Die Ursachenforschung ist noch nicht abgeschlossen, betont Carsten Schwarz, Leiter der Betriebsführung, bei der Firma Energiekontor, die zwischen Hanstedt II und Wriedel insgesamt 18 Anlagen betreibt. Bislang konnte der Gutachter den Stumpf in 100 Metern Höhe noch nicht in Augenschein nehmen. Das soll geschehen, wenn der beschädigte Rotor in vier bis sechs Wochen abgenommen wird, um ihn auszutauschen.

„Der Gutachter kann anhand der Risse erkennen, wie der Schaden entstanden ist“, erklärt Schwarz.

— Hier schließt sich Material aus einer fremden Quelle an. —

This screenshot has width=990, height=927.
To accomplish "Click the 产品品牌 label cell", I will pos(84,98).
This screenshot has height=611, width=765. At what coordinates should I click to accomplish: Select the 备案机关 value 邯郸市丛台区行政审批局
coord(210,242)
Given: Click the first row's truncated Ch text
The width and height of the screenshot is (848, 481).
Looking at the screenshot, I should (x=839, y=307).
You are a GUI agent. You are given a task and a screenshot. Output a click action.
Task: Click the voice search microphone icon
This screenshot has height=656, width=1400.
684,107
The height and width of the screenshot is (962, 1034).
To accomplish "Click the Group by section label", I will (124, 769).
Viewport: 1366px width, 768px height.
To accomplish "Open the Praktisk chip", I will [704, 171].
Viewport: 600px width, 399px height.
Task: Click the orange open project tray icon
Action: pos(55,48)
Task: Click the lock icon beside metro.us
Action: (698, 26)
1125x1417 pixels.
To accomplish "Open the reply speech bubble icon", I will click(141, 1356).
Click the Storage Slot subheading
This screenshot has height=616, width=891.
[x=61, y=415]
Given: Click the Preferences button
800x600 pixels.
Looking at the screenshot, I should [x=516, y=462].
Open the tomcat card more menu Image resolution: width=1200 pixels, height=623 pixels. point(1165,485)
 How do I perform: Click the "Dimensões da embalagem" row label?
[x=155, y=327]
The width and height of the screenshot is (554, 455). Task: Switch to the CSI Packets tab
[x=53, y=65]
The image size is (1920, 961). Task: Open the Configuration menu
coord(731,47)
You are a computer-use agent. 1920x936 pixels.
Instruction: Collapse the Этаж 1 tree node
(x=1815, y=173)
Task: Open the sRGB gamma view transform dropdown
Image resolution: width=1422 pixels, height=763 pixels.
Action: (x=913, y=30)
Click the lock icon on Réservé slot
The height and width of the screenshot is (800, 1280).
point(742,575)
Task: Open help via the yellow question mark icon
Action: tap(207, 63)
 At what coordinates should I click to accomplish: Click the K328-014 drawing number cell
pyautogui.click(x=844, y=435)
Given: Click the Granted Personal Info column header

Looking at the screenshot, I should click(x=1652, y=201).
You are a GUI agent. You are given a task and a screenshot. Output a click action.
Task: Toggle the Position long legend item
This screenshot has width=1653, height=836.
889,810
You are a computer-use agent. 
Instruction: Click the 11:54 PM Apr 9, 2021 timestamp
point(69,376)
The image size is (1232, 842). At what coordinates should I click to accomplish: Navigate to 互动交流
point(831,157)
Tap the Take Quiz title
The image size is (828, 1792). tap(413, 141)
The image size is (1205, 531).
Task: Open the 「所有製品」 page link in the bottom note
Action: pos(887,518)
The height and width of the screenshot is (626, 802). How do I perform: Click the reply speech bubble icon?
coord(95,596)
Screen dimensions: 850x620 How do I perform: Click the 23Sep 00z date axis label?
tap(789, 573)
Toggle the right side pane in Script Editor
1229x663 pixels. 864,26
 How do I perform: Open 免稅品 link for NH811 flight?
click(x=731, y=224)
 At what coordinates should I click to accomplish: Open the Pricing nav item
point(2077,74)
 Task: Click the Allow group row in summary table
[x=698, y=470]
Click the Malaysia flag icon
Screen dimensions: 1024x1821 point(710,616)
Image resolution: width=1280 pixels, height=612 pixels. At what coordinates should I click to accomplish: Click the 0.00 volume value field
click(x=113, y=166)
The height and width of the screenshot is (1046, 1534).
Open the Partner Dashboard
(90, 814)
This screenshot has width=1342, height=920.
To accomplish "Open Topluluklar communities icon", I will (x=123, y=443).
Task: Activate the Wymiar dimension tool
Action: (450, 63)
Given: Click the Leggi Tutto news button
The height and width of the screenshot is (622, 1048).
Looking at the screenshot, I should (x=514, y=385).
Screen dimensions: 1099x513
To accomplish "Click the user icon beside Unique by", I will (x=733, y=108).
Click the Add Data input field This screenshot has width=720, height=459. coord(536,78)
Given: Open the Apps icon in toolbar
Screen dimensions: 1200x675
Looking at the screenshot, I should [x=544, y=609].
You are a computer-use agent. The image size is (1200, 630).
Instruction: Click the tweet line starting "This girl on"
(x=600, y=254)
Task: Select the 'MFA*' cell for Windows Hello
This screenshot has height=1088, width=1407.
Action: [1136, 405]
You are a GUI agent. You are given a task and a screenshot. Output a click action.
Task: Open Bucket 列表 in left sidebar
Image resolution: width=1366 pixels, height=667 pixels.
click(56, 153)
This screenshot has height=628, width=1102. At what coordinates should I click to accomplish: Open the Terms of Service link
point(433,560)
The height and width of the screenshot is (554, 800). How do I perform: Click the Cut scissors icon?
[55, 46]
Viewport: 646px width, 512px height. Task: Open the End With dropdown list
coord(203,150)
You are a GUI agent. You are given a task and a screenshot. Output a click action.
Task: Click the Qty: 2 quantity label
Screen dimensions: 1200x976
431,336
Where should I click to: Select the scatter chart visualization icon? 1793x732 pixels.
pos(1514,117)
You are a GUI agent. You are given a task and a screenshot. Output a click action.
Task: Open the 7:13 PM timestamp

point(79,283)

Fest steht aber, dass schwere Sturmböen durch den Landkreis Uelzen fegten. „Wir hatten an diesem Tag sehr massiven Wind mit drehendem Charakter. Das war eine extreme Belastung für die Anlage“, berichtet Schwarz. Dem hielt der 37 Meter lange Flügel aus glasfaserverstärktem Kunststoff nicht stand.

Nach dem Unfall, der mit einem Sachschaden von 100 000 bis 150 000 Euro zu Buche schlägt, hat das Energiekontor zunächst alle vier Windkraftanlagen des Teilwindparks Brauel stillgelegt. Seit der Überprüfung der fast 17 Jahre alten Anlagen durch einen Gutachter drehen sich die drei unbeschädigten Räder wieder, allerdings gedrosselt auf Windgeschwindigkeiten bis zehn Stundenkilometer, wie Schwarz erläutert. „Bei höheren Geschwindigkeiten drehen sich die Anlagen aus dem Wind.“

Wie steht es also um die Sicherheit? Der TÜV-Verband hat sich im vorigen Jahr für umfassendere Kontrollen in engeren Abständen ausgesprochen. Jedes Jahr kommt es nach Berechnungen des TÜV zu 50 gravierenden Schäden. „Unfälle wie abknickende Türme, berstende Rotorblätter oder Brände nach Blitzschlag sind ein Sicherheitsrisiko für Menschen und Umwelt, zumal Windparks immer näher an Straßen und Siedlungen heranrücken“, wurde Geschäftsführer Dr. Joachim Bühler zitiert. „Im Grunde ist es nur eine Frage der Zeit, bis bei einer Windrad-Havarie Menschen zu Schaden kommen.“

Hier widerspricht Carsten Schwarz energisch. Das Risiko sei minimal. „Wir haben 700 Anlagen im In- und Ausland. Das ist der zweite Fall in 30 Jahren unseres Bestehens“, betont Schwarz. Der andere Fall in Brandenburg sei auf menschliches Versagen zurückzuführen.

Schon jetzt würden die Rotorblätter bis zum Alter von zwölf Jahren alle vier Jahre überprüft. Erledigt werden diese Kontrollen von zertifizierten Firmen. Kleinere Reparaturen würden gleich mit erledigt. Für die zerstörte Anlage war der TÜV in diesem Jahr fällig. Die Windräder sind auf 20 Jahre Laufzeit ausgelegt. „Unsere Erfahrungen sagen, dass 30 Jahre kein Problem sind“, erklärt Schwarz. Moderne Windräder seien mit Sensortechnik ausgestattet, die etwa Vibrationen frühzeitig registrierten.

Seit 2002 hat das Unglückswindrad bei Brauel geschätzte 40 Millionen Kilowattstunden Strom produziert.